Undue Process: Congressional Referral and Judicial Resistance in the Schiavo Controversy

Article excerpt

The congressional response to the Schiavo controversy was both extraordinary and feeble. It surely was exceptional in its speed and specificity. An Act for the Relief of the Parents of Theresa Marie Schiavo (1) was introduced and approved within a weekend--just days after the feeding tube was removed from Schiavo's body, and only a month after her husband obtained a state court order for that purpose. (2) The legislation, moreover, could not have been more targeted. The statute's content followed its title, granting certain litigation privileges to the parents and Schiavo alone. Congress had legislated in a one-case-only fashion before, of course. (3) But private bills tend to resolve controversies. The Schiavo Act, even on its broadest conceivable reading, could do nothing to settle the dispute it addressed. It was meant to unsettle the situation, which the federal courts promptly refused to do.

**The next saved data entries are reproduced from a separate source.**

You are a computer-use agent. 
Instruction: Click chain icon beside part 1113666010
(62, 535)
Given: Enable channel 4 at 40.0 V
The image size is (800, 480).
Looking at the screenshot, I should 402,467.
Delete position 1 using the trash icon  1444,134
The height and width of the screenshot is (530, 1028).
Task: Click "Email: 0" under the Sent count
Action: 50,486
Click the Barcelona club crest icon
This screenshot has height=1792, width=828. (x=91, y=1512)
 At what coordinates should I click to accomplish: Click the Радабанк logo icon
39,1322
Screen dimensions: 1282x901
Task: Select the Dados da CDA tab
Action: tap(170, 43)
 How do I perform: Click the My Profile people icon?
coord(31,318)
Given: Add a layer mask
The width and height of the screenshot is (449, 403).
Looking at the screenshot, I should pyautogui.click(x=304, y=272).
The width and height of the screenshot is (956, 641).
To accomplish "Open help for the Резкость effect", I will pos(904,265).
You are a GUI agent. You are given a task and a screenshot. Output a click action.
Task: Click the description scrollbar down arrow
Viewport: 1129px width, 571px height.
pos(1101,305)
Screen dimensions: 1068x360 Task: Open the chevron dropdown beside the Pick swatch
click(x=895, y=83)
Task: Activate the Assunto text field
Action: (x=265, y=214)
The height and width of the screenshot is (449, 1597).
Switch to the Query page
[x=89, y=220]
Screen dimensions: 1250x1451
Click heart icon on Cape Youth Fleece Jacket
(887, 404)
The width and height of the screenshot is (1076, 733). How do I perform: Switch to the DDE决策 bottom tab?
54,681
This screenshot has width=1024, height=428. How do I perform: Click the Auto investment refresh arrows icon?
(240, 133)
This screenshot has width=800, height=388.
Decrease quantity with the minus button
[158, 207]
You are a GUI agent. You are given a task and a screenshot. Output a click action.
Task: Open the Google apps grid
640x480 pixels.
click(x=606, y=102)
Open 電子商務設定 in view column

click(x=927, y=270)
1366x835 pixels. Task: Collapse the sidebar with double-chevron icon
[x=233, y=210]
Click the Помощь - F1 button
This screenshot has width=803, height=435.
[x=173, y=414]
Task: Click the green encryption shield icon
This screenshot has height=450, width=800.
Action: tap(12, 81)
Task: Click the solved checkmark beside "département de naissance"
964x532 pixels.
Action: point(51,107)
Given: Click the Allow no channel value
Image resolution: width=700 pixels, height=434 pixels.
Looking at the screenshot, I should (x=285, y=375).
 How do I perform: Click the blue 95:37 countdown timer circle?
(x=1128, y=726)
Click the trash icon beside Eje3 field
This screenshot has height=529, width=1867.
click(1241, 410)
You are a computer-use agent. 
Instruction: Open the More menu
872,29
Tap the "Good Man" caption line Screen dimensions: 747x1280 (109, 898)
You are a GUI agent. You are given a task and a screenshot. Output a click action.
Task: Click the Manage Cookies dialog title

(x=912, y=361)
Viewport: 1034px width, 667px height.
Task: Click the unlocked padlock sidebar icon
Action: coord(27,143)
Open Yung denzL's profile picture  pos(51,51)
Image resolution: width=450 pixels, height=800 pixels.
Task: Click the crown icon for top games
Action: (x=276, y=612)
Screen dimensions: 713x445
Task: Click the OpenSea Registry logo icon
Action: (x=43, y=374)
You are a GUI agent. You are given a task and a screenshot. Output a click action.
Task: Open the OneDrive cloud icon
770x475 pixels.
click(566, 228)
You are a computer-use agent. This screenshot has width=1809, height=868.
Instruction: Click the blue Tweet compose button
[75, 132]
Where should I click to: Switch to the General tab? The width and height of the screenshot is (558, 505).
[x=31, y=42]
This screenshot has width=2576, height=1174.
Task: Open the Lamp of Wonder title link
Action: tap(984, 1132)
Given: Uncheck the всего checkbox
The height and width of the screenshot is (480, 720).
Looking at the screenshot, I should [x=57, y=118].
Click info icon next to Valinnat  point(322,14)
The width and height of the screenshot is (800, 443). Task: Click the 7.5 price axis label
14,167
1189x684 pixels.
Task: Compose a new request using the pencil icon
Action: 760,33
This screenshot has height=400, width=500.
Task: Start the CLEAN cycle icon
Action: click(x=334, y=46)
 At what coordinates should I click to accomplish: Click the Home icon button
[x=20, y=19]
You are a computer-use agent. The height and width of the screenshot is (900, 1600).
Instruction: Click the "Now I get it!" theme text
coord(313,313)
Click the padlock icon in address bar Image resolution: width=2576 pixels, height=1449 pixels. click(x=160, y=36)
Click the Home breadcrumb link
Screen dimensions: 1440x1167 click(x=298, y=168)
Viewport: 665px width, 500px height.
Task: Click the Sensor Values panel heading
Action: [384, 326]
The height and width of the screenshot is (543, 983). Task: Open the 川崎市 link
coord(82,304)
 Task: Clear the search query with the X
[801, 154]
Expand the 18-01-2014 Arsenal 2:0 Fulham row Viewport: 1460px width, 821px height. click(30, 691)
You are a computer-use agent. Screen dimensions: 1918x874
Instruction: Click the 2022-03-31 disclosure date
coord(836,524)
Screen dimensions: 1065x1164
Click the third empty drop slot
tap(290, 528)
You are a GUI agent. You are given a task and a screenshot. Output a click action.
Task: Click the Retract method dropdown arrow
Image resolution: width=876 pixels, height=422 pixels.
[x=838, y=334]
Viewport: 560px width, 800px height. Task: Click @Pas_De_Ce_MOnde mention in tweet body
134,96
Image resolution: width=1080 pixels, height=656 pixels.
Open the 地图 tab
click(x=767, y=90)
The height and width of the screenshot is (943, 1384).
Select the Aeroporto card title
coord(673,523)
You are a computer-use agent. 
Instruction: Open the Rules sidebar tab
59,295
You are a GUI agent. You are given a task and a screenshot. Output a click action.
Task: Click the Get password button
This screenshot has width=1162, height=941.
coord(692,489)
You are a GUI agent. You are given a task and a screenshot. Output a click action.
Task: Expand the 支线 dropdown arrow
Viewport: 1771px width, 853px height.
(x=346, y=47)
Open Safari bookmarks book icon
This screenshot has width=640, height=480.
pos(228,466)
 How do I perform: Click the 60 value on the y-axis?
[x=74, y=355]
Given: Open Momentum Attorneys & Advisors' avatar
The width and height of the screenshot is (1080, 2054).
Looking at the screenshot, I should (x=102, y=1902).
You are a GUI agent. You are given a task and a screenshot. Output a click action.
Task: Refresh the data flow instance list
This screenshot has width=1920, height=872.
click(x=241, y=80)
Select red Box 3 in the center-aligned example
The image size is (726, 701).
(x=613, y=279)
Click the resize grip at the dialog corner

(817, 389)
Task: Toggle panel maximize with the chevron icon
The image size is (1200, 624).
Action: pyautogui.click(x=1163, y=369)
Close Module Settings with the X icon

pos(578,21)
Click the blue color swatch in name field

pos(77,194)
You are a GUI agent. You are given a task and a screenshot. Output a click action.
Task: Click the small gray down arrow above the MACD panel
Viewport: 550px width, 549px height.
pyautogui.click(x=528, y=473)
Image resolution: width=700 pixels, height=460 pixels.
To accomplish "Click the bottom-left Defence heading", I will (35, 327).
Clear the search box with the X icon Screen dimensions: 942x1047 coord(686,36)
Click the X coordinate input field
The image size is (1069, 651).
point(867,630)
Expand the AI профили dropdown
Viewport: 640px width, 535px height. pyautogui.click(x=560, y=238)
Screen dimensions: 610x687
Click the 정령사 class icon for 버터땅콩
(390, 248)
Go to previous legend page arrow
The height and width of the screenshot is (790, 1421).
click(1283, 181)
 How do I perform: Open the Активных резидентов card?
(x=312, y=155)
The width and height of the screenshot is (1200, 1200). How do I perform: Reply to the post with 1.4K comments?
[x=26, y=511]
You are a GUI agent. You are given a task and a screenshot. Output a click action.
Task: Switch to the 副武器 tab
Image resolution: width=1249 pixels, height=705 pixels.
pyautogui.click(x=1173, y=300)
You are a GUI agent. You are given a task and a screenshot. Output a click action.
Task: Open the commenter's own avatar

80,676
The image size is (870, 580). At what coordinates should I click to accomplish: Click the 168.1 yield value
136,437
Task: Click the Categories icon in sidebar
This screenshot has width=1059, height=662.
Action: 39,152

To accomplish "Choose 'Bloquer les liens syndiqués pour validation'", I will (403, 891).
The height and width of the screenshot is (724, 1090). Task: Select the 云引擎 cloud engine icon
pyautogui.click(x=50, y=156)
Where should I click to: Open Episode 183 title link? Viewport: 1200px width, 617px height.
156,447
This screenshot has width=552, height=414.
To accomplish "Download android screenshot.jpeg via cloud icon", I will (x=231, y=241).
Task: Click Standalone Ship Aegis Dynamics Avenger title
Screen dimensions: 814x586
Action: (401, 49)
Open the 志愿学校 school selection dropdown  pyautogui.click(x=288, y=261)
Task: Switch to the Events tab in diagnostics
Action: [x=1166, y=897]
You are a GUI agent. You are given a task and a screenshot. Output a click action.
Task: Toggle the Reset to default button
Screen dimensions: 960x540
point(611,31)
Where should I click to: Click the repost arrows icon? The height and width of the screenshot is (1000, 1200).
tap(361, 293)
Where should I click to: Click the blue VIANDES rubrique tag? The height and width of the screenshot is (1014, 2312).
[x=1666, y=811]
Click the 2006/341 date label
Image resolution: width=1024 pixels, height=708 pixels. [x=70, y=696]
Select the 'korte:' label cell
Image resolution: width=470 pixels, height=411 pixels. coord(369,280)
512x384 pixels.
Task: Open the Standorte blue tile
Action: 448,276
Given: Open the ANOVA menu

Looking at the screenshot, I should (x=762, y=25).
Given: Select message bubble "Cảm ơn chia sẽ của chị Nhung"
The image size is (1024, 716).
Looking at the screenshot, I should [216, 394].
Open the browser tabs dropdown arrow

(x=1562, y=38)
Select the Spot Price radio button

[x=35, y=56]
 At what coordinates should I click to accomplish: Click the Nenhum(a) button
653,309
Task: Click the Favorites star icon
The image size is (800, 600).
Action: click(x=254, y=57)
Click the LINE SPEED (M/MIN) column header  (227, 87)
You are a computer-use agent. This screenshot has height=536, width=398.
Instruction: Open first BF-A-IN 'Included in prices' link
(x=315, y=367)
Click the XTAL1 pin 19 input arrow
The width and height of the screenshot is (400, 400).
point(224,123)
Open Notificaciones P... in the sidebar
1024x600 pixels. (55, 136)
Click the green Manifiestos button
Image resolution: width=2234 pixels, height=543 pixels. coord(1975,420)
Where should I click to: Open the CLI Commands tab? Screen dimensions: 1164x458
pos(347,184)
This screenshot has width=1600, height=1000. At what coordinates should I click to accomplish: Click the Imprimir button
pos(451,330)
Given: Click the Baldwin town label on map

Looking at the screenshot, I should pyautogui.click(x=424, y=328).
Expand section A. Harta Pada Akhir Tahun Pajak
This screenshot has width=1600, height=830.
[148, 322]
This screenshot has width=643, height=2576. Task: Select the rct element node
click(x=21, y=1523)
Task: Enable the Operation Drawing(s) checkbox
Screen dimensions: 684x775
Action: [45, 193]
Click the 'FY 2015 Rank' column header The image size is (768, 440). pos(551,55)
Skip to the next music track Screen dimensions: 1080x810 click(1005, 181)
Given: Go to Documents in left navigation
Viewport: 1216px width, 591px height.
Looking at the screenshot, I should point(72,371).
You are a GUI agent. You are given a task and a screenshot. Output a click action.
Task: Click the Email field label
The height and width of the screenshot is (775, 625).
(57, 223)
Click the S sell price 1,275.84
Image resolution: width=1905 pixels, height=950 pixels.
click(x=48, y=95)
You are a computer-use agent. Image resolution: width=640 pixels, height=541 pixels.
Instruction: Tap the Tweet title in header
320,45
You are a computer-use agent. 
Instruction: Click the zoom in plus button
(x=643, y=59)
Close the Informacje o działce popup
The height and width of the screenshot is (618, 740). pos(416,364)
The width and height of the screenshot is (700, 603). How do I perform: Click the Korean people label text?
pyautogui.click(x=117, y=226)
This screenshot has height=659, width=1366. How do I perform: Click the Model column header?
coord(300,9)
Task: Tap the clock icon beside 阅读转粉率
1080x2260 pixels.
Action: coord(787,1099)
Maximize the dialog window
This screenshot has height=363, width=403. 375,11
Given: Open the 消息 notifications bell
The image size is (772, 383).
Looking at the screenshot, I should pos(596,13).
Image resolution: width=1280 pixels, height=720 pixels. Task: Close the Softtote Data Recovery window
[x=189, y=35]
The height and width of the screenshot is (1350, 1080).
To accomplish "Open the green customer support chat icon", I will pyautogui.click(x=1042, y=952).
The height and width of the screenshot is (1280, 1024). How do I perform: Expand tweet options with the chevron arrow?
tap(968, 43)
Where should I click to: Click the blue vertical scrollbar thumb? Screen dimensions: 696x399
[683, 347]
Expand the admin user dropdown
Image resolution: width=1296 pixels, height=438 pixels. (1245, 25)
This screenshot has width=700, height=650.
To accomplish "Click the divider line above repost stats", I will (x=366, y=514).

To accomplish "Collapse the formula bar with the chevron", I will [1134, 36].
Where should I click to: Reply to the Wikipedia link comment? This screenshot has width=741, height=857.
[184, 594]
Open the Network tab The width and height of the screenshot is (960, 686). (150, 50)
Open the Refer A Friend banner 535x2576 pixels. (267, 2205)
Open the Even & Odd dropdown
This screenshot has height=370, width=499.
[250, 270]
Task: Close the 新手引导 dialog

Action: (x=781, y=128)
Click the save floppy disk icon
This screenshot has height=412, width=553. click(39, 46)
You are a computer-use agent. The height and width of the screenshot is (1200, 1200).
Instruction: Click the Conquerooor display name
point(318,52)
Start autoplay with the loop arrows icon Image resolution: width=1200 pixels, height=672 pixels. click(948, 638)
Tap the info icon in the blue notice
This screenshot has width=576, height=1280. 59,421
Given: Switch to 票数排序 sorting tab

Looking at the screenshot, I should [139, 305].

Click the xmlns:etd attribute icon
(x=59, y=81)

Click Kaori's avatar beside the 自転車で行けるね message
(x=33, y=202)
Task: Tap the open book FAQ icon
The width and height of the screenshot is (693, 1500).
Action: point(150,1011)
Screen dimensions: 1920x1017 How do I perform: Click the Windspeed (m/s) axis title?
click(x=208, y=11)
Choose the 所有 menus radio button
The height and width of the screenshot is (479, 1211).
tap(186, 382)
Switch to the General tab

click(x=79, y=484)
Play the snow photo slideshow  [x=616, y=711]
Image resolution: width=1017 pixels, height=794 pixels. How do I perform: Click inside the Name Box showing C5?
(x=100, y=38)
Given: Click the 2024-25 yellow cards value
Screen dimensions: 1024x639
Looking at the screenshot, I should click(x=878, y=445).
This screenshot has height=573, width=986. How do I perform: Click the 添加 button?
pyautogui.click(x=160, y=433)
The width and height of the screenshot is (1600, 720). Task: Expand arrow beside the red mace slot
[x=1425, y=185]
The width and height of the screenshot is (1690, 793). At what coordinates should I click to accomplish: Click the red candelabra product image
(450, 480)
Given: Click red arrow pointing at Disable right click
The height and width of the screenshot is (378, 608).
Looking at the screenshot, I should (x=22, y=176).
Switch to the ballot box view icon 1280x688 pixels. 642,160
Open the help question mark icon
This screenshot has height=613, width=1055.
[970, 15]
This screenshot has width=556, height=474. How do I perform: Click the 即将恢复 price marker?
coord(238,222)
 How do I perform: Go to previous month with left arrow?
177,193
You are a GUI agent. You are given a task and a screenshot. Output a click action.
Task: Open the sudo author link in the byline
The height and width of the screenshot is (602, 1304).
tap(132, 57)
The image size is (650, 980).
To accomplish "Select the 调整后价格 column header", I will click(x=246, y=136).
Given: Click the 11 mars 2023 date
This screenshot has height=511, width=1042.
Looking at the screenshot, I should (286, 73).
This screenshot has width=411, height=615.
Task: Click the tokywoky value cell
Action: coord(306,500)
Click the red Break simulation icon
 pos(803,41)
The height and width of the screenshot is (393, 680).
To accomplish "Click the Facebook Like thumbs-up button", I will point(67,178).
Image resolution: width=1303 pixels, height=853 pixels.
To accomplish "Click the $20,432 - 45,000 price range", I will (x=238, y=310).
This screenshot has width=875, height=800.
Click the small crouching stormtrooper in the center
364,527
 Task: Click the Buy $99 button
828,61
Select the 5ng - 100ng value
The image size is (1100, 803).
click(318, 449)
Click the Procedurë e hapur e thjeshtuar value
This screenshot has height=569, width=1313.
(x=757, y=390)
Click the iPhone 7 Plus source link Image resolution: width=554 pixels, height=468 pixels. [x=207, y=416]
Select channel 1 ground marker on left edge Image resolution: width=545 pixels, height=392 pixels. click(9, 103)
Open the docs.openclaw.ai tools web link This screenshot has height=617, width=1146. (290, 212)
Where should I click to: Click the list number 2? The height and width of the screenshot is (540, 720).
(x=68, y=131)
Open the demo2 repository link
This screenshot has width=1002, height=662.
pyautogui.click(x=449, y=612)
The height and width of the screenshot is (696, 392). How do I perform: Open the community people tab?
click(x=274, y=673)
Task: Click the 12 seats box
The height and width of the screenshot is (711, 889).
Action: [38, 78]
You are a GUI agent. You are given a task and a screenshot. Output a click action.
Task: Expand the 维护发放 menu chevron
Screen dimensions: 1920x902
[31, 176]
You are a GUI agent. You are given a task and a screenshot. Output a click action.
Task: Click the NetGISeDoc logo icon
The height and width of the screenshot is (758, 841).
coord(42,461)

This kind of congressional action--dealing with a single private dispute and disrupting prior judicial conclusions without implementing new substantive law--is unlikely to recur with any frequency. The Act was more high drama than emerging model. And it is surprisingly difficult to tell whether the federal courts legitimately avoided a more thorough evaluation of the parents' claims. The constitutionality of the Act is open to good-faith disagreement. (4) So it could be that the decision costs associated with analyzing the constitutional question at this late date are not worth the value of knowing the right answer.

This concern about decision costs is linked to a much larger problem, however--a problem fortuitously central to a sound evaluation of the Schiavo Act, and essentially unexplored by commentators. The issue is "undue process" in government decision making. We know that process can be too costly as a matter of policy. Decision costs are just as real as error costs, and there is a well-understood difference between maximizing process and optimizing process. (5) But is excessive process, like inadequate process, a constitutional problem? For all government institutions and for every threatened private interest? Are courts appropriate agents for policing undue-process violations? Despite its impressive peculiarities, passage of the Schiavo Act is an appropriate occasion on which to ask these questions.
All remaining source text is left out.